国立研究開発法人 産業技術総合研究所【理事長 中鉢 良治】(以下「産総研」という)スピントロニクス研究センター【研究センター長 湯浅 新治】電圧スピントロニクスチーム 塩田 陽一 研究員は、電圧を用いた磁気メモリー書込みの安定動作を実証し、実用化に必要な書込みエラー率を実現する道筋を明らかにした。

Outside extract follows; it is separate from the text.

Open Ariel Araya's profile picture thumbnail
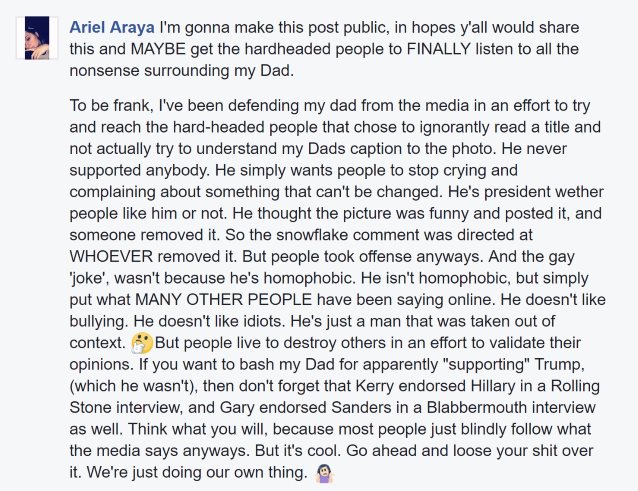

非常に薄い金属磁石層(記録層)をもつ磁気トンネル接合素子(MTJ素子)にナノ秒程度の極短い時間電圧パルスをかけると、磁化反転を誘起できる。これを利用すると磁気メモリーへの情報の書込みができる。今回、この電圧書込み方式の安定動作を実証し、また書込みエラー率の評価法を開発して、エラー率を4×10-3と評価した。さらに、実験結果を再現できる計算機シミュレーションを用いて、磁気摩擦定数の低減と熱じょう乱耐性Δの向上、あるいは書込み後のベリファイの実行により、メモリー用途に求められる10-10~10-15というエラー率を実現できる可能性があることを示した(下図(b))。電圧書込み方式は電流が不要なので消費電力が非常に小さくなる。今回の成果により、超低消費電力の電圧書込み型不揮発性メモリー「電圧トルクMRAM」の研究開発の加速が期待される。
この成果の詳細は、2015年12月10日に日本の科学誌Applied Physics Expressのオンライン速報版に掲載される。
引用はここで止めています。